**DOCUMENT PASSAGE:**
+++

Annual Report — Form 10-K
Filing Table of Contents
Document/Exhibit Description Pages Size
1: 10-K Enron Corp. 1995 Form 10-K 121± 514K
2: EX-3.02 Bylaws of Enron Corp. 22± 91K
3: EX-10.02 First Amendment to Enron Executive Supplemental 1 10K
Survivor Benefits Plan
4: EX-10.06 First Amendment to Enron Corp. 1988 Deferral Plan 1 9K
5: EX-10.07 Second Amendment to Enron Corp. 1988 Deferral Plan 2± 11K
6: EX-10.10 First Amendment to Enron Corp. 1992 Deferral Plan 2± 11K
7: EX-10.11 Second Amendment to Enron Corp. 1992 Deferral Plan 3± 16K
8: EX-10.31 Second Amendment to Employment Agreement of Rodney 3 21K
L. Gray
9: EX-10.35 Fourth Amendment to Consulting Services Agreement 3± 14K
of John A. Urquhart
10: EX-10.36 Fifth Amendment to Consulting Services Agreement 3± 14K
of John A. Urquhart
11: EX-10.37 Sixth Amendment to Consulting Services Agreement 1 10K
of John A. Urquhart
12: EX-10.46 First Amendment to Enron Corp. Performance Unit 1 10K
Plan
13: EX-10.48 First Amendment to Enron Corp. 1994 Deferral Plan 1 10K
14: EX-10.49 Second Amendment to Enron Corp. 1994 Deferral Plan 3± 15K
15: EX-11 Statement Re Computation of Per Share Earnings 1 10K
16: EX-12 Statement Re Computation or Ratios 1 9K
17: EX-21 Subsidiaries of Registrant 11± 44K
18: EX-23.01 Consent of Independent Public Accountants 1 10K
19: EX-23.02 Consent of Degolyer and Macnaughton 1 12K
20: EX-23.03 Letter Report of Degolyer and Macnaughton 3± 15K
21: EX-24 Powers of Attorney 13 37K
22: EX-27 Article 5 FDS for Year End 1995 1 9K
EX-10.11 — Second Amendment to Enron Corp. 1992 Deferral Plan
Exhibit 10.11
SECOND AMENDMENT TO
ENRON CORP. 1992 DEFERRAL PLAN
WHEREAS, Enron Corp. (the "Company") has heretofore
adopted the Enron Corp. 1992 Deferral Plan (the "Plan"); and
WHEREAS, the Board of Directors of the Company has
determined and authorized that the Plan be amended to
provide for a new investment election by Participants, and
to provide for the adoption of a trust, the assets of which
will be used to make or reimburse the Company for payments
under the Plan;
NOW, THEREFORE, the Plan is amended as follows:
1. The following new Article XII is added to the
Plan:
"ARTICLE XII
SPECIAL INVESTMENT ELECTIONS
12.1 One Time, Irrevocable Election. Notwithstanding
any other provision of the Plan to the contrary, by giving
written notice to be received by the Committee prior to
December 31, 1995, on a form acceptable to the Committee, a
Participant may make a one time irrevocable election,
effective January 1, 1996 to have the Participant's Deferred
Benefit Account become subject to the provisions of this
Article XII.

+++

**TASK INSTRUCTIONS:**
Could you carry on the second amendment to the Enron Corp. 1992 Deferral Plan from where the text stops? You won't need the listing.

**GIVEN DATA:**

+++

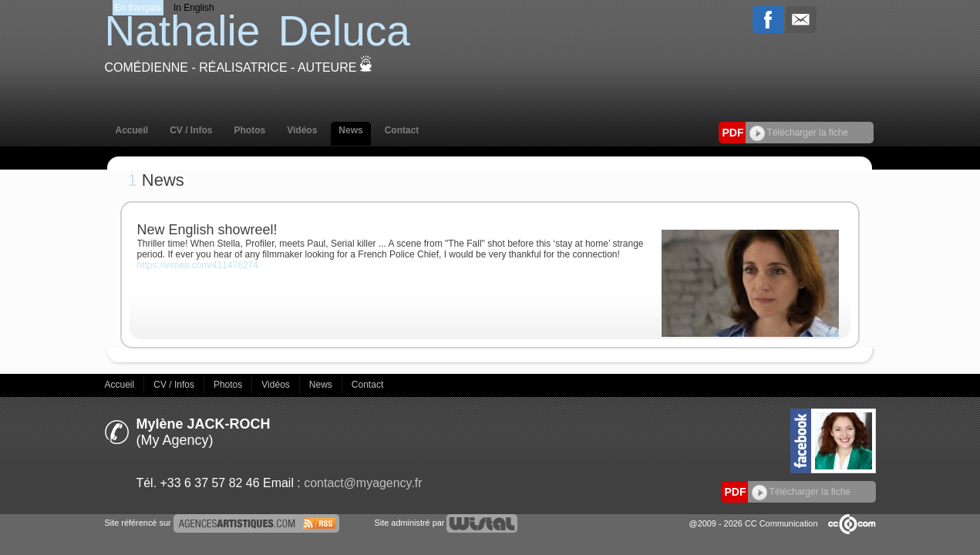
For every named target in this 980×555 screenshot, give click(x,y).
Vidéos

+++

**OUTPUT FOR THIS TASK:**
12.2 Investment Choice. A Participant may choose to
have the balance of the Participant's Deferred Benefit
Account treated as having been invested in a Flexible
Deferral Account ("FDA"). A Participant's Deferred Benefit
Account subject to this FDA will be treated as if it had
been directed by the Participant into various investment
choices, as determined by the Committee. Allocation of
investment choices within the FDA shall be made in
increments of not less than 25% of a Participant's account
balance. Participants may choose investments once each
year.
12.3 Earnings. A Participant's Deferred Benefit
Account shall include earnings thereon accrued pursuant to a
Participant's election under this Article XII, as a
liability of the Company to the Participant. The Deferred
Benefit Account and FDA shall be utilized solely as a device
for the measurement and determination of the amount to be
paid to the Participant pursuant to this Plan. Under the
FDA, Participants will be asked to select investment funds
for their account balances, and returns on Deferred Benefit
Accounts will be based upon the performance of the
Participant's investment choices, less an administrative fee
to be determined by the Company. Investment options will
include different levels of risk and return such as growth,
balanced asset and bond funds, fixed interest accounts, etc.
12.4 Amount of Benefit Payments. Pursuant to a
Participant's election under this Article XII, the following
provisions supersede all other provisions of the Plan with
respect to benefit payments from the Deferred Benefit
Account. Payment of the account balance, as of the
beginning of the payout period, will be made in equal
monthly amounts determined by dividing the account balance
by the payout period selected by the Participant in the
Participation Agreement. Earnings/losses will be applied to
the Deferred Benefit Account during the payout period, based
upon the investment choices made by the Participant or his
survivors. Earnings in a calendar year on the declining
account balance will be paid annually in the January payment
for the next calendar year period. Losses on the declining
account balance will be deducted from the last of the
scheduled payments for the remaining account balance and
will shorten the payout period. Payments will continue
until the account balance reaches zero or the elected number
of payments have been made, whichever occurs first."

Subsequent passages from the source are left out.